Exercise prompt: The lines to be extracted begin at the line containing "Open the Analytics section" and end at the last line of the data below; copy them exactly and leave out the pictures.

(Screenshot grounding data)
Start of Block

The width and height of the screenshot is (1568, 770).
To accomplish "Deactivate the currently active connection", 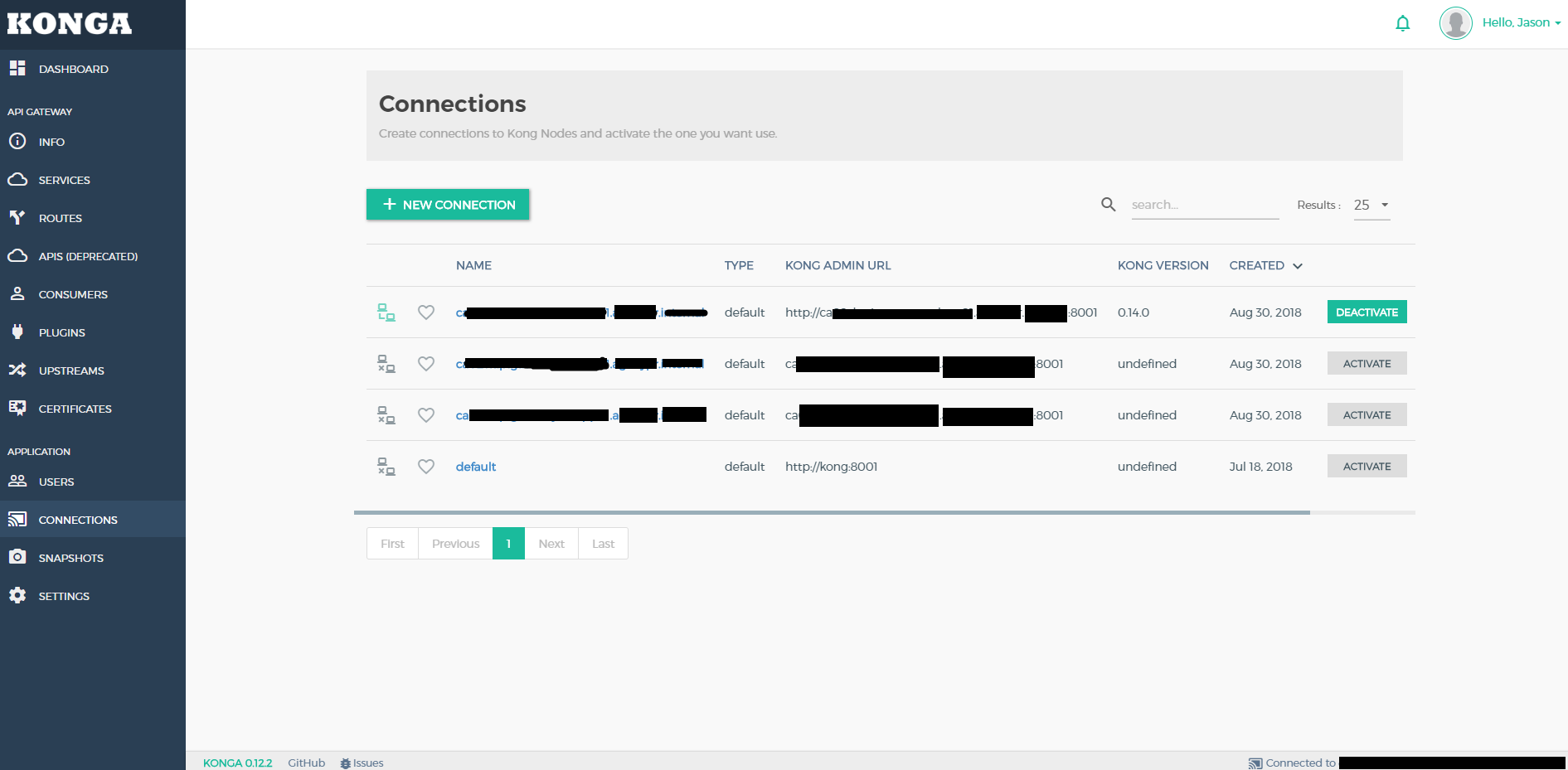I will click(x=1367, y=312).
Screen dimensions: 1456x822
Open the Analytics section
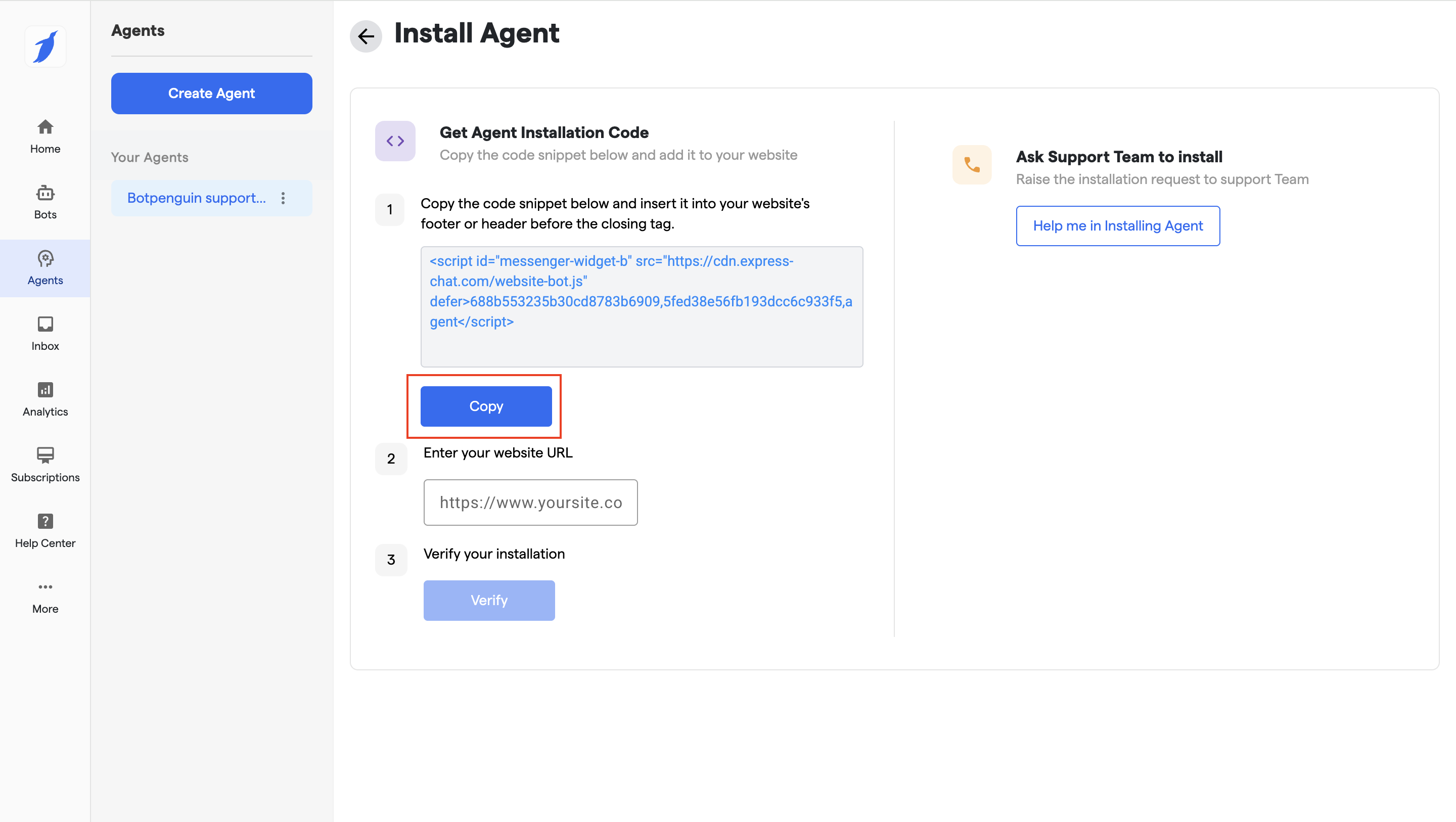(x=45, y=399)
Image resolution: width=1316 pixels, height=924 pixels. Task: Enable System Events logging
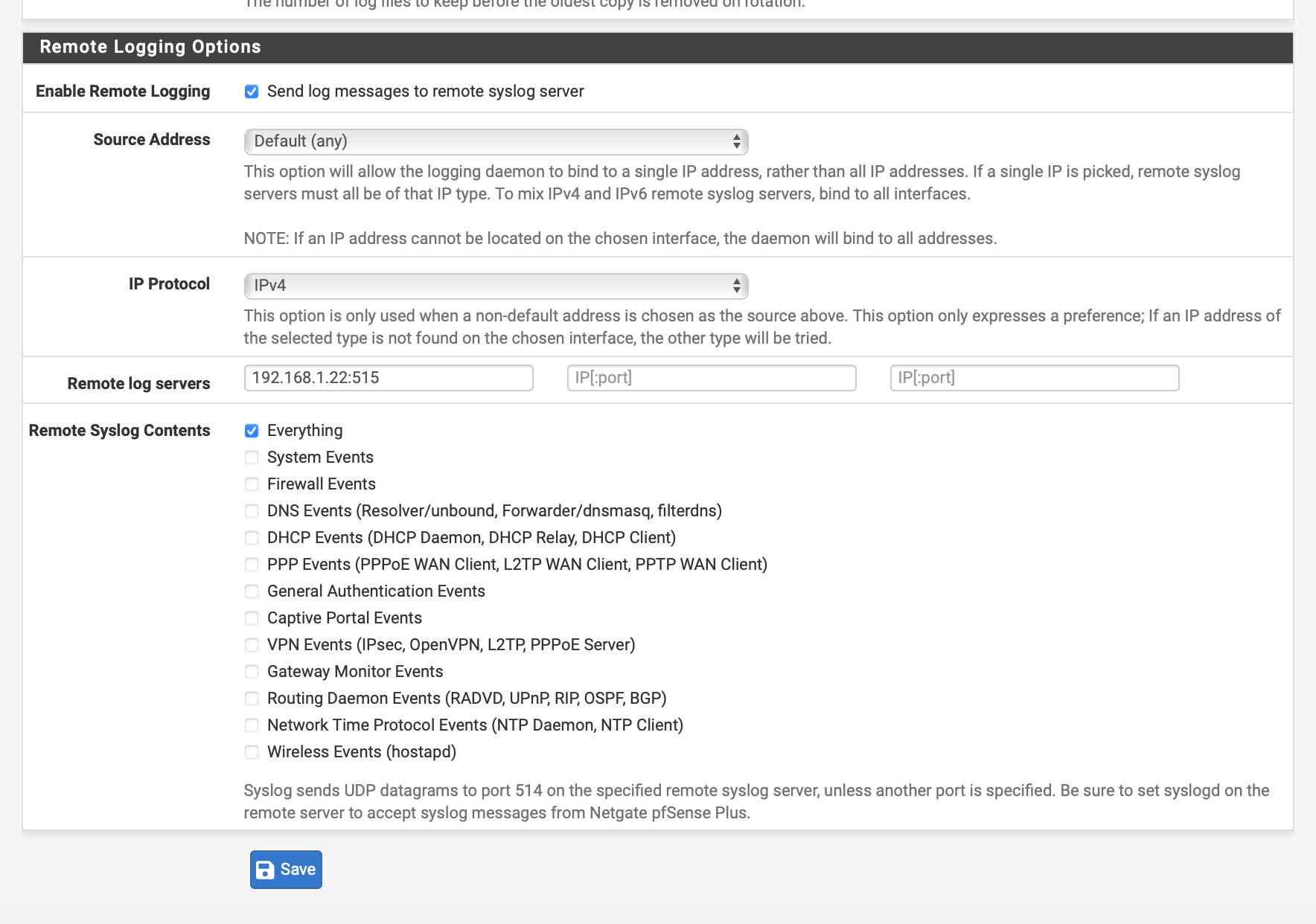click(x=252, y=458)
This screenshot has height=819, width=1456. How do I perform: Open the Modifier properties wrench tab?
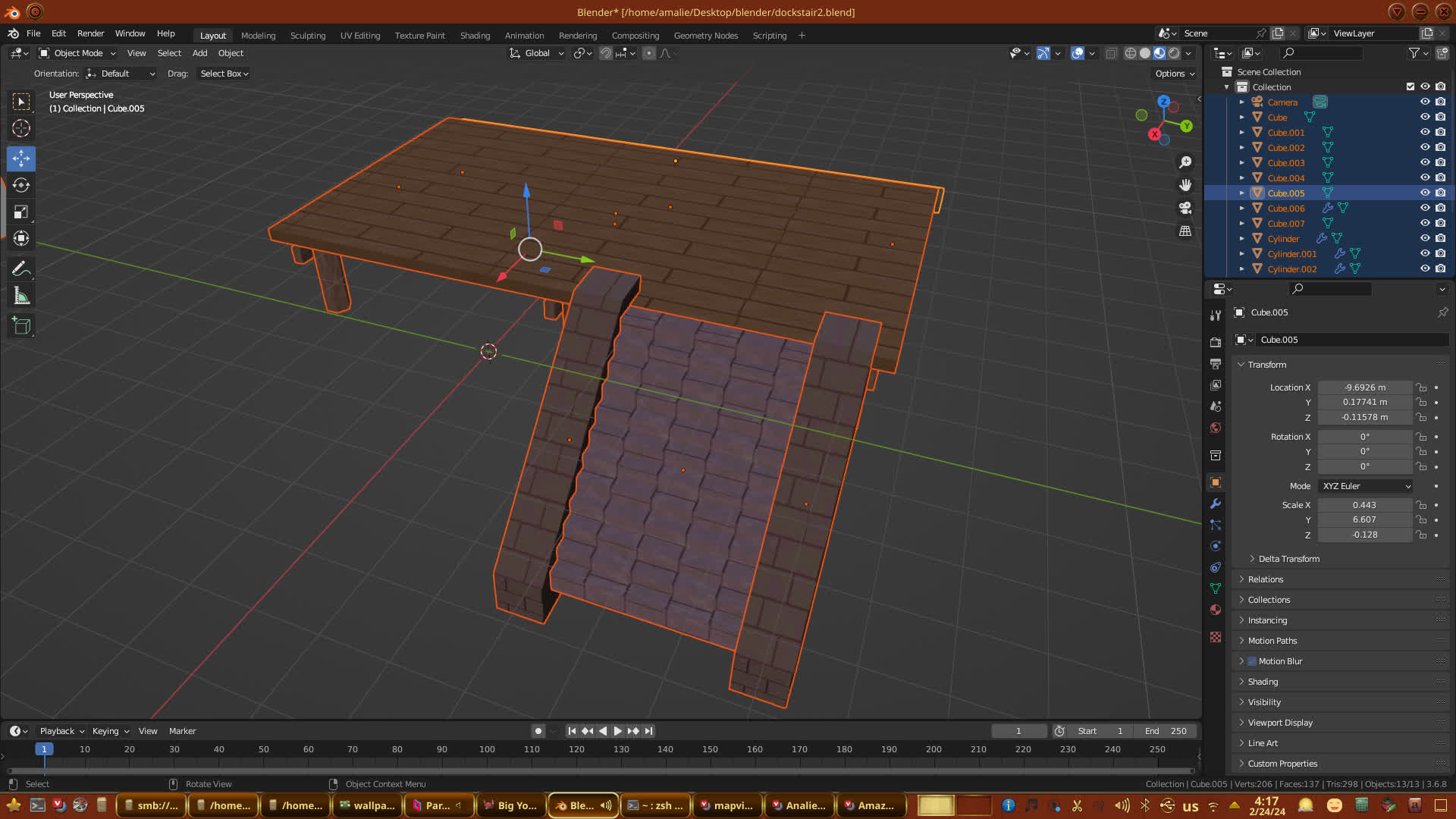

End of Block

Task output:
Open the Analytics section
(x=45, y=399)
Image resolution: width=1316 pixels, height=924 pixels. Task: Enable System Events logging
click(x=252, y=458)
This screenshot has height=819, width=1456. How do I perform: Open the Modifier properties wrench tab?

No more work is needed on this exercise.